Our Successful Partnership
Our project is unique as it doesn’t depend upon donor funding. It is a partnership between the local community and a commercial safari operator, where both parties’ goals are aligned. We believe that one of the keys to our success is recognizing that the community must derive fair benefits and not be taken advantage of.
Important aspects include taking the time to educate them on the goals of the project, how conservation and ecotourism can benefit them and their children and helping them set some realistic expectations. In setting up the Conservancies a long period was required for meetings, discussions and spending time together, in order to build trust between the local community and us.
The Future for Conservancies
Our conservancy projects are internationally acknowledged as very successful examples of a tour operator working together with local communities and wildlife to produce a unique experience for visitors. We have won many prestigious awards and accolades including those from National Geographic, Trip Advisor, as well as Eco-Warrior Awards, sustainable tourism awards and World Travel Awards.
We are delighted to see that the success we have had with our initial conservancies has been noted by other tour operators and there is now a real momentum towards more conservancies being set up along similar lines.

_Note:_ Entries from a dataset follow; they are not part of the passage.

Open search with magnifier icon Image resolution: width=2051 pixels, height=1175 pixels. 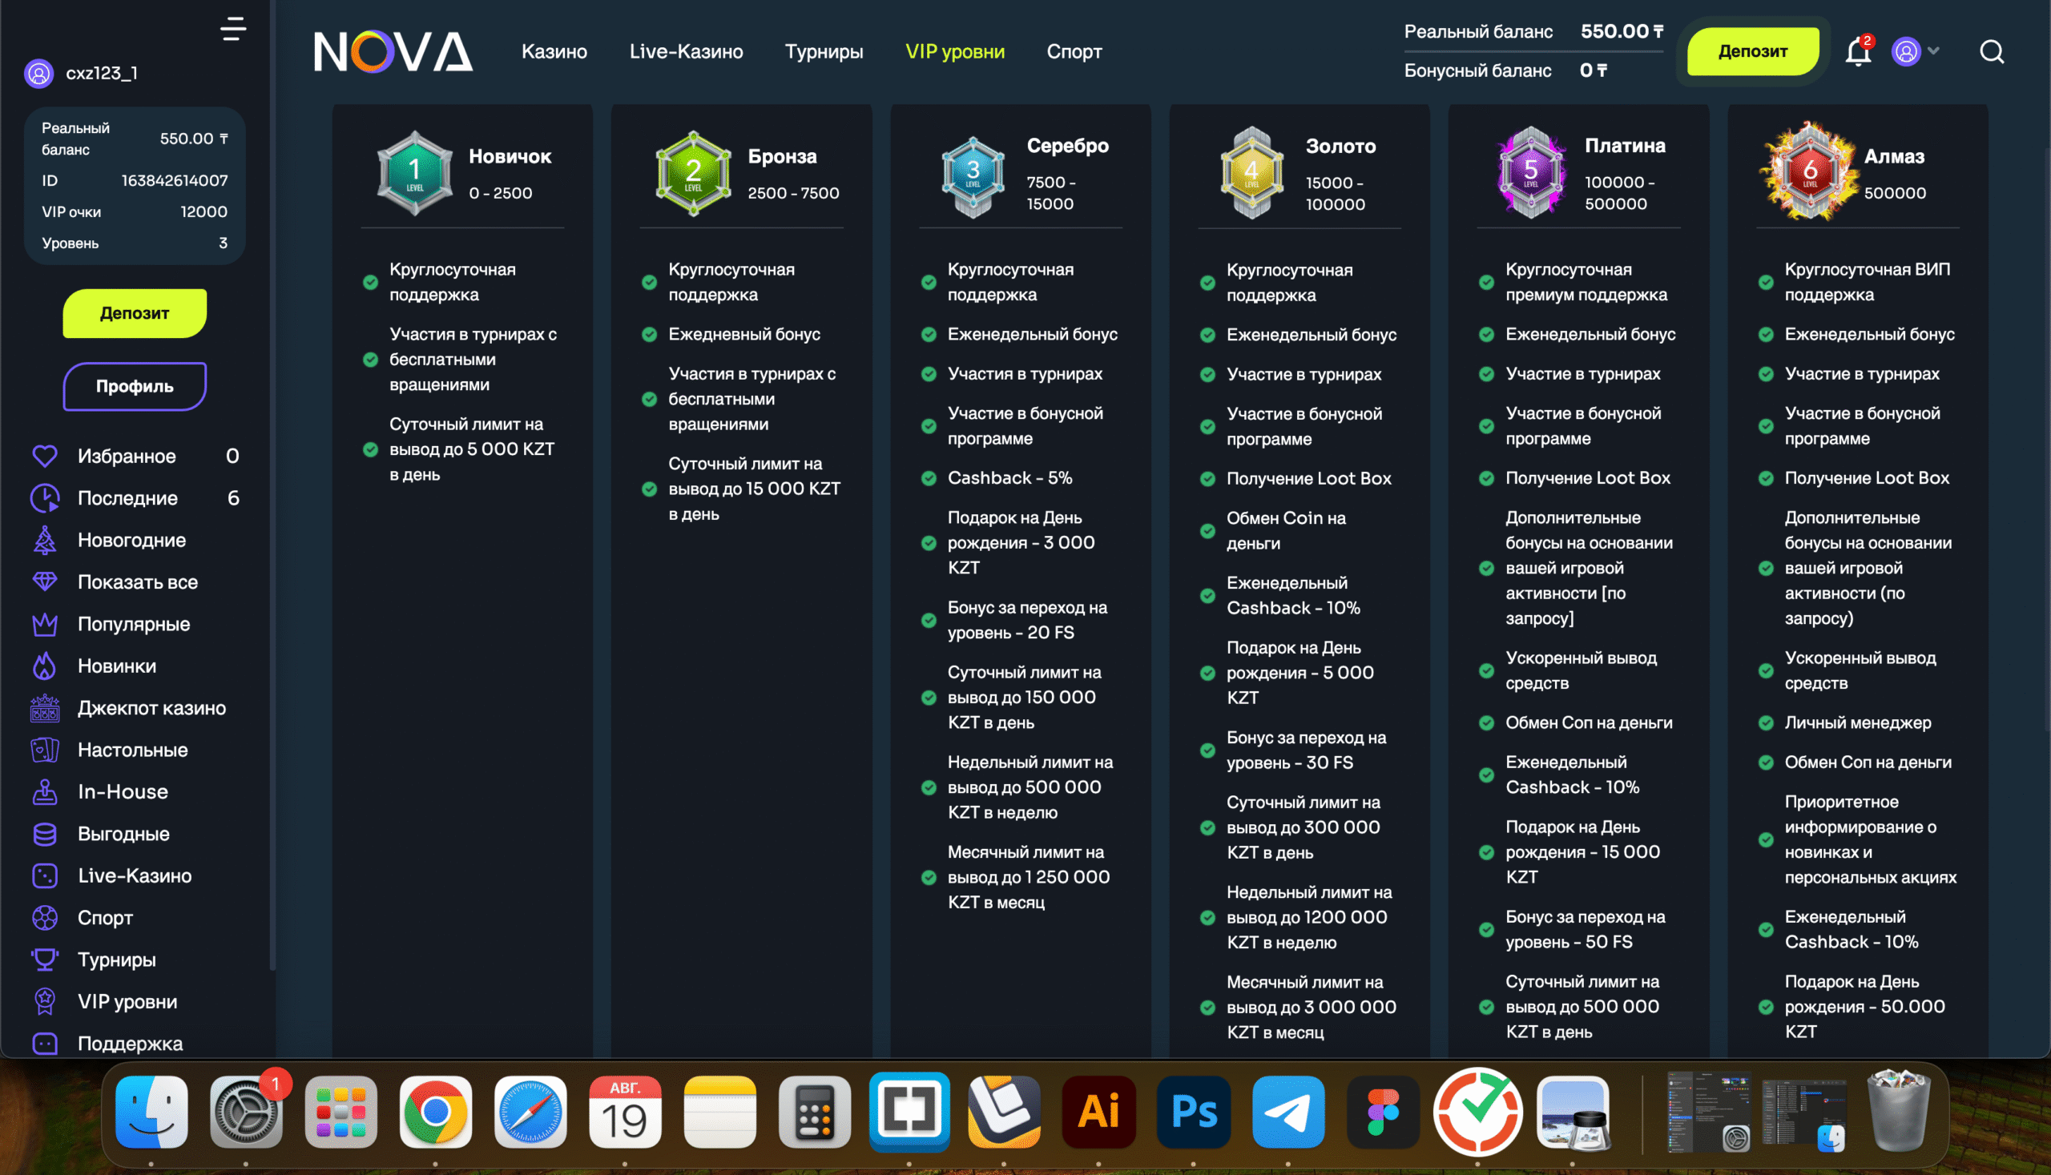(x=1991, y=52)
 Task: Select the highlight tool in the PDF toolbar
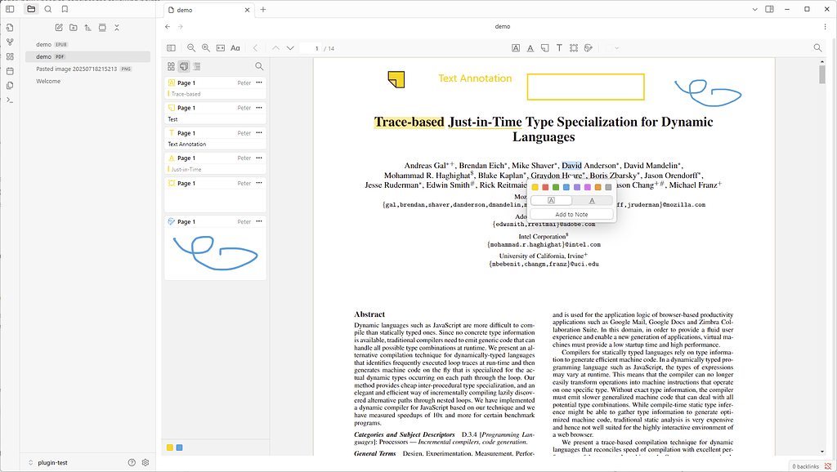[x=516, y=47]
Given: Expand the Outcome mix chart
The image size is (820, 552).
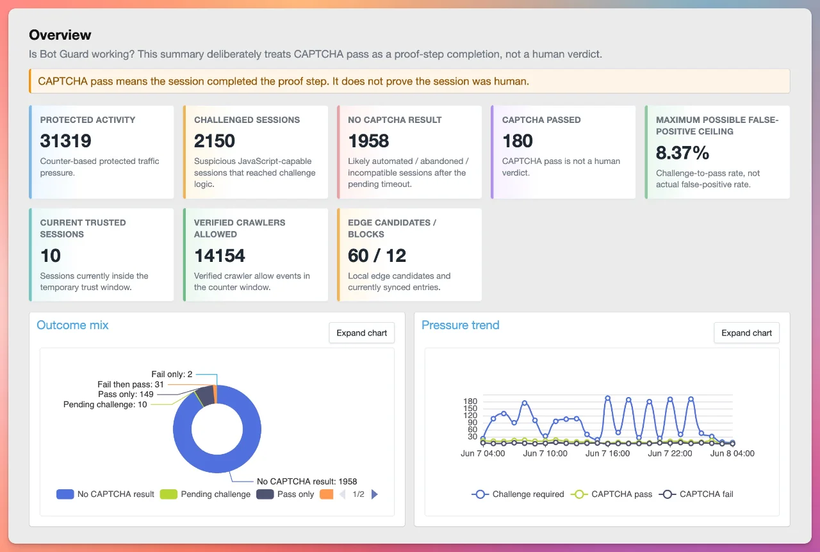Looking at the screenshot, I should pos(362,333).
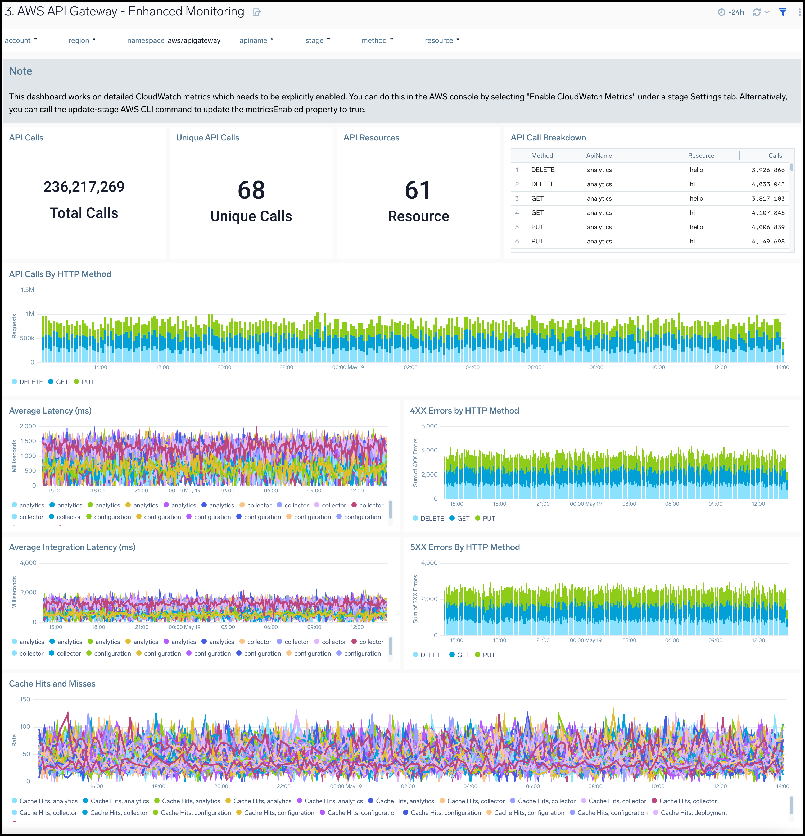Image resolution: width=805 pixels, height=836 pixels.
Task: Click the API Calls By HTTP Method panel title
Action: pos(60,274)
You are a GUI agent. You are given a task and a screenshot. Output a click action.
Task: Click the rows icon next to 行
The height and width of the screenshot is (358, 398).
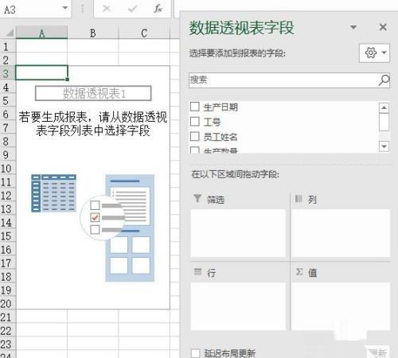coord(198,271)
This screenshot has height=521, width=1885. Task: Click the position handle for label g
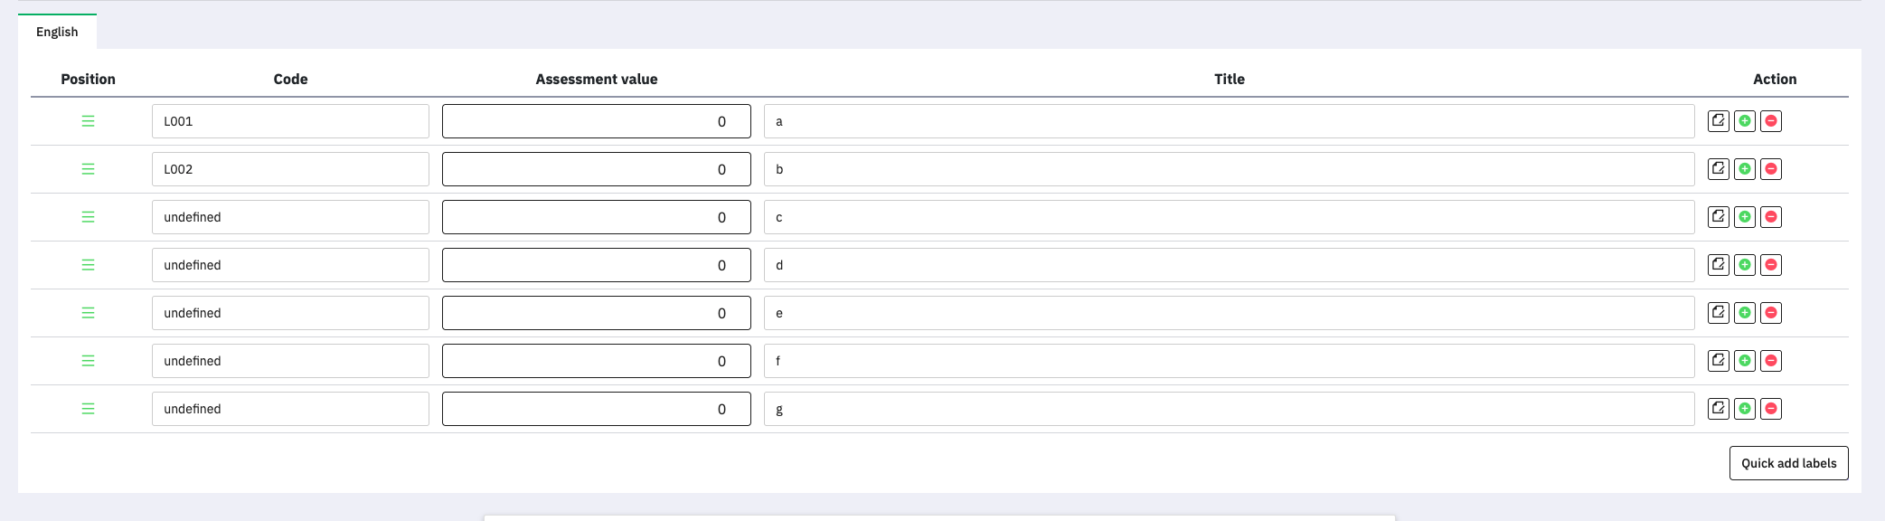(x=88, y=409)
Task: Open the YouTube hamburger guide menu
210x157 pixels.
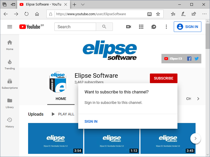Action: [x=10, y=27]
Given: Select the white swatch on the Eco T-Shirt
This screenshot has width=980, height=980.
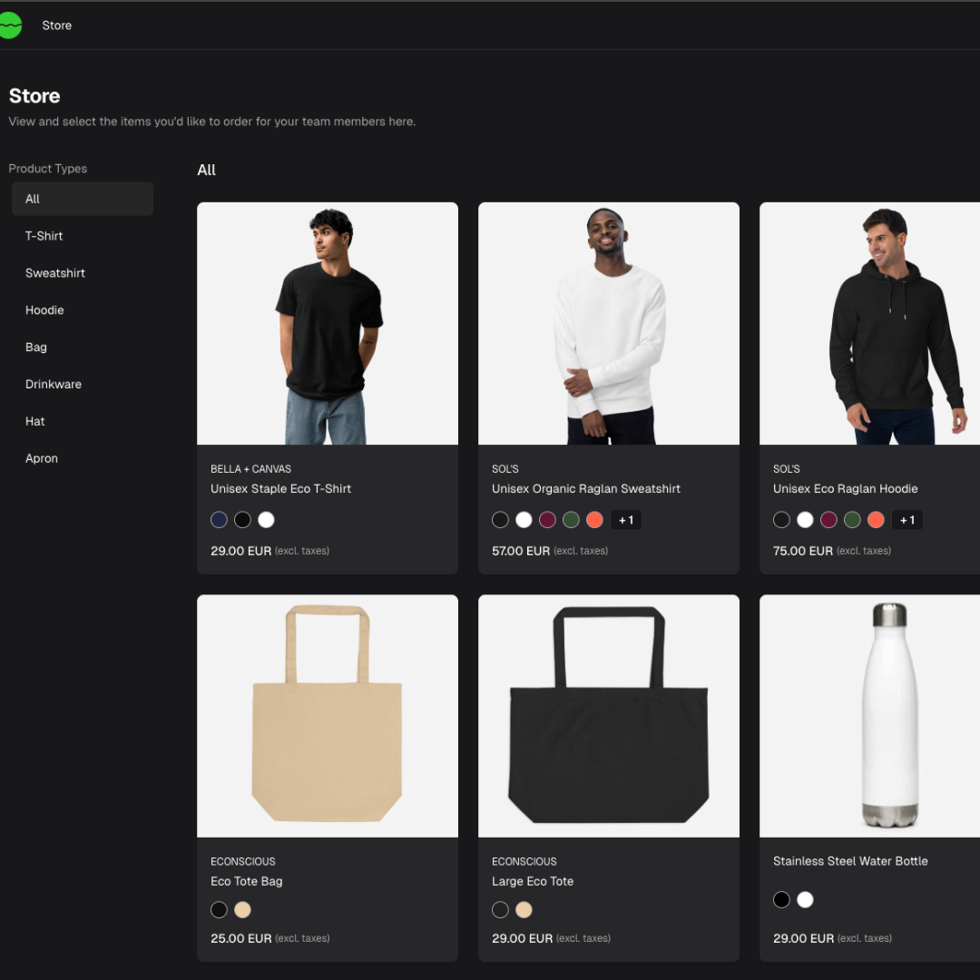Looking at the screenshot, I should pyautogui.click(x=266, y=520).
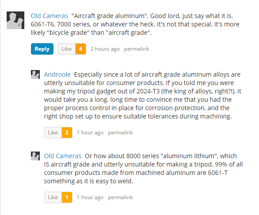259x215 pixels.
Task: Open permalink for Androole's reply
Action: click(x=120, y=133)
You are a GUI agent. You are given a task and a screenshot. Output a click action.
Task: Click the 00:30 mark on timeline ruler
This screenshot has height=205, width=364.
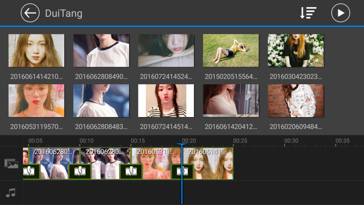[291, 141]
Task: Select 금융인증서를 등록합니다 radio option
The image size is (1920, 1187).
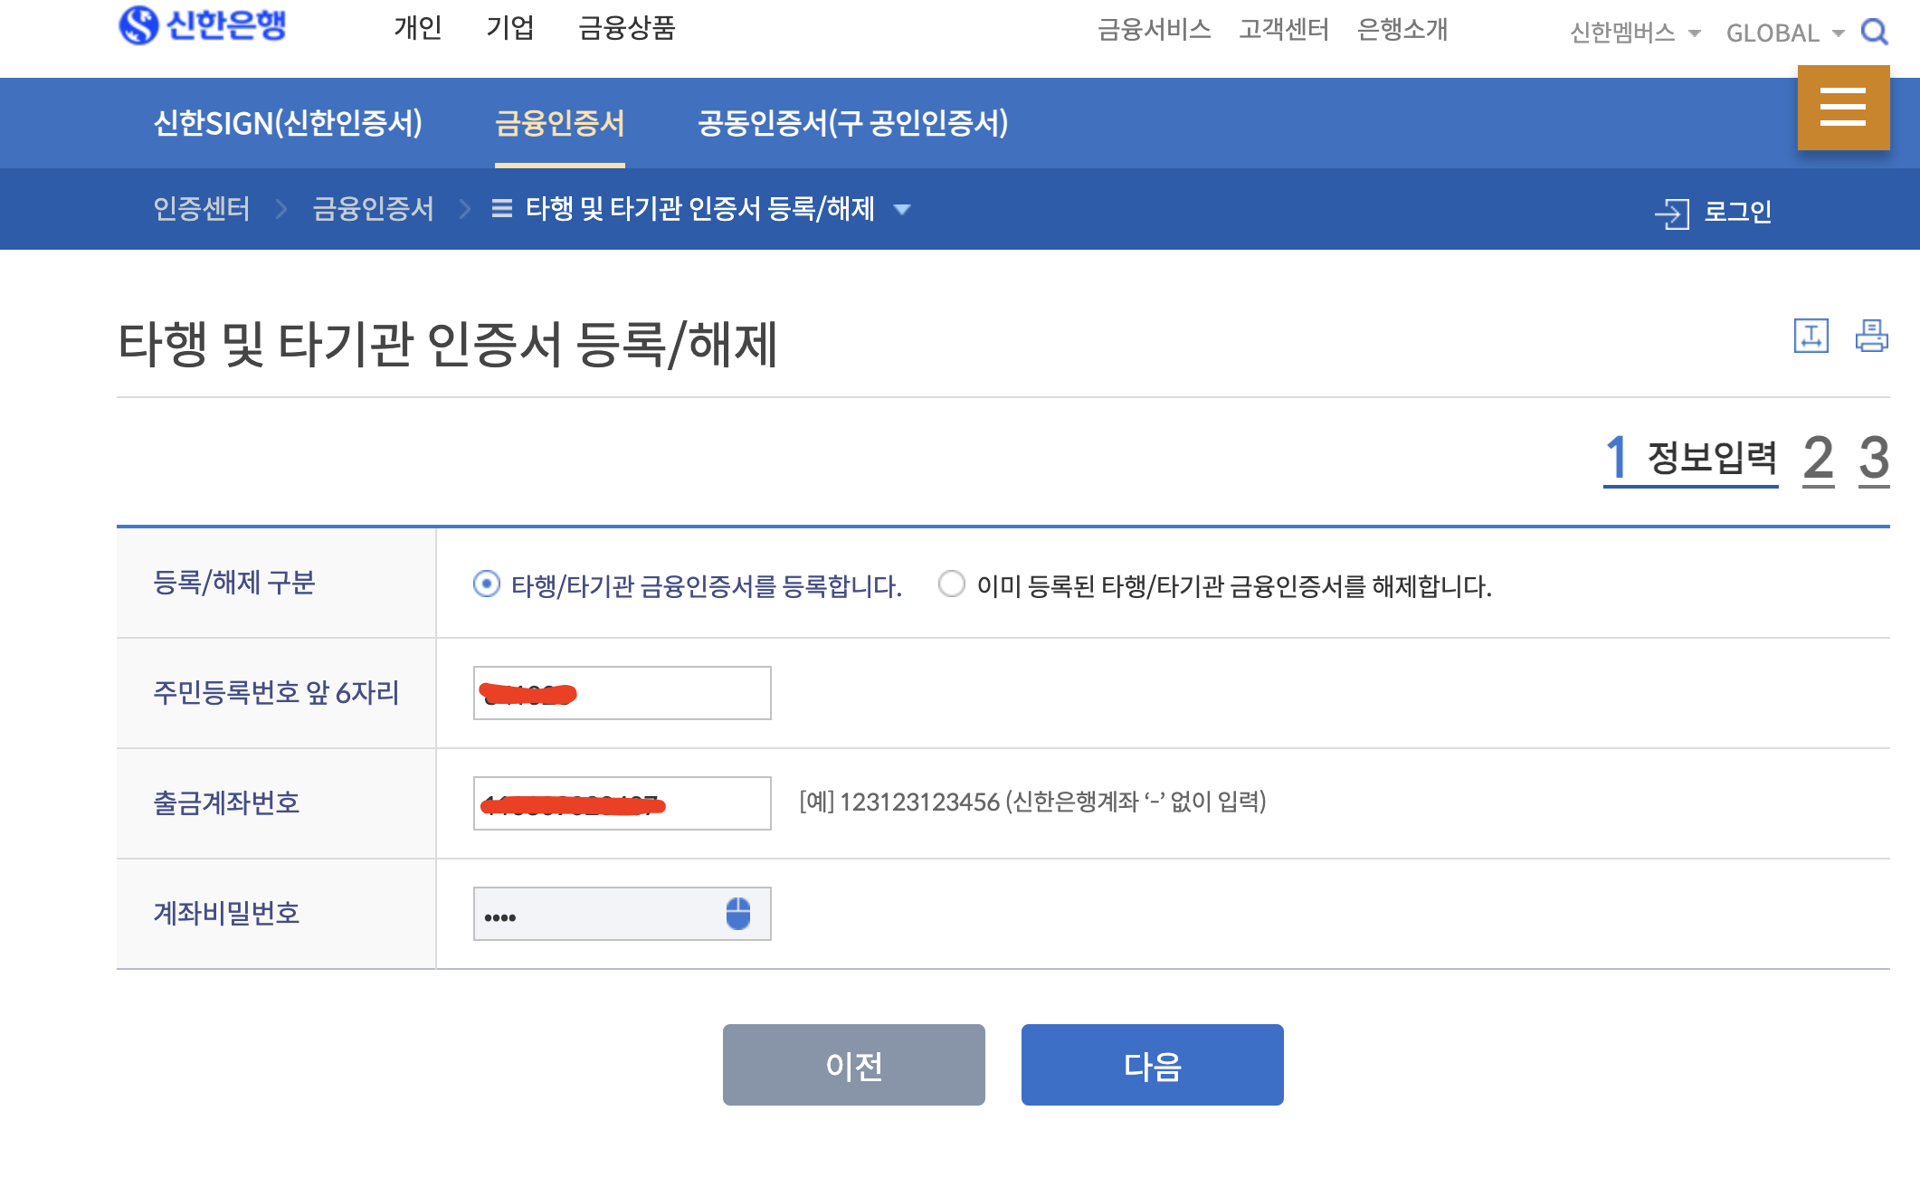Action: click(487, 584)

Having a successful project to model makes the setting up of future projects simpler for all those interested. We believe that conservancies, like ours, where the local communities are deriving a benefit from eco-tourism that is greater than other forms of land utilization is the way forward for Conservation in Kenya and one that can be duplicated in other parts of Africa.
Our Environmental Policy
Our Porini Camps are run and maintained with conservation of the environment at the forefront. We have a written environmental policy for water, land, energy, solid waste and sewage which is adhered to by the camp management. We pride ourselves in having highly qualified safari guides and they enhance the experience by educating the guests about the flora, fauna and people of the surrounding areas.
We are committed to promoting Best Practices across the board. We pay well above the national average, have a written environmental policy that is strictly adhered to and monitor other safari companies in Africa to be sure that we make every effort to stay abreast of new developments in our industry and are always looking to implement improvements.
Porini Mara Camp is included in the World Tourism Organisation’s Directory of Best Practice in Ecotourism as a positive example from Kenya, and all of the Porini Camps have been awarded a Gold Eco-Rating by Ecotourism Kenya who promote environmental and social responsible practices within the tourism industry. Click here to download the full reports:
Our projects have also been included in a British school textbook as an example of ecotourism projects that are working with and benefiting the local community and environment.
We feel it is important to effectively communicate the project’s actions to stakeholders, locally and internationally. Our company literature which is given to each client emphasizes our goals. The project and its benefits have been featured in newspapers such as The Guardian, The Observer, The Times, The Independent, Mail on Sunday and in numerous magazines such as Condé Nast Traveler and National Geographic Adventure magazine.